[SERVER-34027] Production issue under high load. Created: 21/Mar/18 Updated: 07/Apr/23 Resolved: 02/Aug/20 |
|
| Status: | Closed |
| Project: | Core Server |
| Component/s: | Stability |
| Affects Version/s: | 3.6.1 |
| Fix Version/s: | None |
| Type: | Bug | Priority: | Major - P3 |
| Reporter: | Юрий Соколов | Assignee: | David Daly |
| Resolution: | Duplicate | Votes: | 1 |
| Labels: | former-quick-wins | ||
| Remaining Estimate: | Not Specified | ||
| Time Spent: | Not Specified | ||
| Original Estimate: | Not Specified | ||
| Attachments: |
|
||||||||||||||||||||||||
| Issue Links: |
|
||||||||||||||||||||||||
| Operating System: | ALL | ||||||||||||||||||||||||
| Sprint: | Dev Tools 2019-05-06, Dev Tools 2019-04-22 | ||||||||||||||||||||||||
| Participants: | |||||||||||||||||||||||||
| Description |
|
We had an issue in production yesturday:
Environment: aws i3.x16large, mondo data path is placed on lvm volume over two NVMe devices. |
| Comments |
| Comment by Henrik Ingo (Inactive) [ 16/Jan/20 ] | |
|
Continuing to work on this issue I have also started to focus on the central cache. (This holds free memory objects between the pageheap and per-thread caches.) I just wanted to store for the record, the central_cache_free_bytes here is a steady 35 GB. It is not affected by the stall / decommits from pageheap to OS. In my own tests, under heavy disk bound load the central cache is sometimes as high as 100 GB. | |
| Comment by Henrik Ingo (Inactive) [ 12/Dec/19 ] | |
|
I've been working on trying to reproduce this issue.

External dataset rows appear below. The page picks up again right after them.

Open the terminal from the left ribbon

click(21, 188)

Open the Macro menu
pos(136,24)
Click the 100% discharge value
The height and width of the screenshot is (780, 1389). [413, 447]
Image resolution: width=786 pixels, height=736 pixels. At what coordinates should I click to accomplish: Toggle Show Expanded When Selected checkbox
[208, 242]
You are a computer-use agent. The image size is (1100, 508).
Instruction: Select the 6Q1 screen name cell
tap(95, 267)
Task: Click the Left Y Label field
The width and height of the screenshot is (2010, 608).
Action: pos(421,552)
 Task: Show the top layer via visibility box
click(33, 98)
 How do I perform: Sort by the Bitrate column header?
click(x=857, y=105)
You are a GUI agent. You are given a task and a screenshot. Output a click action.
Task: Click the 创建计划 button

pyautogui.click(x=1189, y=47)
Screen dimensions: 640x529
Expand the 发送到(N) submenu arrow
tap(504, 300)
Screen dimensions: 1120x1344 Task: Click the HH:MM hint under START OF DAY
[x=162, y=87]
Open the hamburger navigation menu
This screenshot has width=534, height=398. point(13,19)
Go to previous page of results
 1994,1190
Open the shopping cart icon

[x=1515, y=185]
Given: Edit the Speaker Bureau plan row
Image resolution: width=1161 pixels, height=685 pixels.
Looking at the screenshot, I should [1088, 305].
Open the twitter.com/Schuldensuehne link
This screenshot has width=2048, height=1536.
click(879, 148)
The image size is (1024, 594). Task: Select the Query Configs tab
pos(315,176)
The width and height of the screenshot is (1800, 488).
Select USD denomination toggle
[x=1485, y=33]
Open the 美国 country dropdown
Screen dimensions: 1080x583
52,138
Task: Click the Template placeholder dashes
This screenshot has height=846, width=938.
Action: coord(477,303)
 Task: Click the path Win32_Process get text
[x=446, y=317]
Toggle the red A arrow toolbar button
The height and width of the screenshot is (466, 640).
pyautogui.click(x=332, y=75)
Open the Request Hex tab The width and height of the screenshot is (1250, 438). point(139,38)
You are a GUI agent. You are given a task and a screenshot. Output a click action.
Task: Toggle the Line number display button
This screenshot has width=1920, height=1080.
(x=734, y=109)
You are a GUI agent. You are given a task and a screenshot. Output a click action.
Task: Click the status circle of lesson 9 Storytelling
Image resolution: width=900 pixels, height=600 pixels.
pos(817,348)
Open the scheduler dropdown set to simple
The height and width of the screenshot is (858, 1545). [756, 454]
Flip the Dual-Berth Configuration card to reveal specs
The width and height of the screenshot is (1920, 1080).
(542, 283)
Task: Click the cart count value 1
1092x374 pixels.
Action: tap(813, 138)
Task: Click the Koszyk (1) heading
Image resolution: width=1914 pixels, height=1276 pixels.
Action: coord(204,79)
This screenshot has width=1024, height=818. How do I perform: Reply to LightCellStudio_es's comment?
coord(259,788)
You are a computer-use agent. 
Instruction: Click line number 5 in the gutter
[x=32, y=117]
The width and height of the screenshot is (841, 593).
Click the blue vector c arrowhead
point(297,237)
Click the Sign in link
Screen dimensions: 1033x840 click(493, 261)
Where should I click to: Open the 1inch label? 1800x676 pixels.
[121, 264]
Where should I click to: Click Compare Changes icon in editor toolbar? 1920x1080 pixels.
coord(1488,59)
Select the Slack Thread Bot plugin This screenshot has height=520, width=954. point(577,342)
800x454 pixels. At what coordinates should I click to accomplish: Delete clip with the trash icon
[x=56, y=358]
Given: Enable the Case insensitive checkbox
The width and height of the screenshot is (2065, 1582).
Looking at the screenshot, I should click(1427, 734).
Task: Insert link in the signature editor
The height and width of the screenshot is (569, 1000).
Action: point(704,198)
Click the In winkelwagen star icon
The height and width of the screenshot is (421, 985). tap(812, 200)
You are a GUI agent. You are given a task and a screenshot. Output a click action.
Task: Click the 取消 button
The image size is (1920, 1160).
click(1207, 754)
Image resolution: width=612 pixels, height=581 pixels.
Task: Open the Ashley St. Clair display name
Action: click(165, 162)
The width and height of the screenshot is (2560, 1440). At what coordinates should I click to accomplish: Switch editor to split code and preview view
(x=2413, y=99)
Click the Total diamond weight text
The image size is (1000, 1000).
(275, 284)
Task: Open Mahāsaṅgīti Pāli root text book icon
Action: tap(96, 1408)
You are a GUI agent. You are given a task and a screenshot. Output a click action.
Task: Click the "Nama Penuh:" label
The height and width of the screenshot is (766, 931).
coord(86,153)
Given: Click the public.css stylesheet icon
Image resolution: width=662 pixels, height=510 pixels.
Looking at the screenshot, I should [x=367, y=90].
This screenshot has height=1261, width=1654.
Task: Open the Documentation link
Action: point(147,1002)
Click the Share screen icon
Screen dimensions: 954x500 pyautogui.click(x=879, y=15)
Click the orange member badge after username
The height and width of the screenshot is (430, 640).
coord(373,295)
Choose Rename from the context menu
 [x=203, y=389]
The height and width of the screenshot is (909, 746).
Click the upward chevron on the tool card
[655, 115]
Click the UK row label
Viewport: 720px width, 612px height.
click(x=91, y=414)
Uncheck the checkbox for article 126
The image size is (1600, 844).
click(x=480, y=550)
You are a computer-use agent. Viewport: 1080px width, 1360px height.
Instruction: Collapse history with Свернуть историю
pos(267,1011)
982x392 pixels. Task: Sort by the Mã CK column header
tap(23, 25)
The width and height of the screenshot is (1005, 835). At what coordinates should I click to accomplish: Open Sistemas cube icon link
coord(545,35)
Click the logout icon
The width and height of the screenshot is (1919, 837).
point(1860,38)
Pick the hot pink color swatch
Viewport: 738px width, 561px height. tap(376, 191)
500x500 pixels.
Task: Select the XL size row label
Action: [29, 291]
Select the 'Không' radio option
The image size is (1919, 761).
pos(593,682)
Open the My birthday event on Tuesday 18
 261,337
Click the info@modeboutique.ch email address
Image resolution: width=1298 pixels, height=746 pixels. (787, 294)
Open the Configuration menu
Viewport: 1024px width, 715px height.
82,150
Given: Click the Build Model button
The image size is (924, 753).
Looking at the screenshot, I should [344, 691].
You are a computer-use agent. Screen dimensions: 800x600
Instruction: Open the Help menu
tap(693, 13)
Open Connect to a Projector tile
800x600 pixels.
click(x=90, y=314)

Based on analysing the diagnostic data file you provided, I created a sysbench workload tcmalloc_repro.lua. The commentary at the top of the file summarizes the characteristics I deduced from this ticket. Running first the data load for 3 days and the actual workload for 3 hours, I was able to reproduce a situation where tcmalloc pageheap_free_memory reaches 62 - 68 GB, like in this ticket. However, I was NOT able to reproduce an actual stall. The difference between the diagnostic data analyzed in this thread vs my repro is that in my repro pageheap decommit count remains small (about 10, vs 3 million above). This means that when tcmalloc finally does decommit memory, it is able to decommit more bytes at a time and therefore free memory becomes available quickly enough that mongod doesn't get completely stuck. In this ticket average bytes per decommit is 23KB and in my repro it was 54MB. In related news SERVER-33296 is now done. This allows to adjust tcmalloc release rate via setParameter.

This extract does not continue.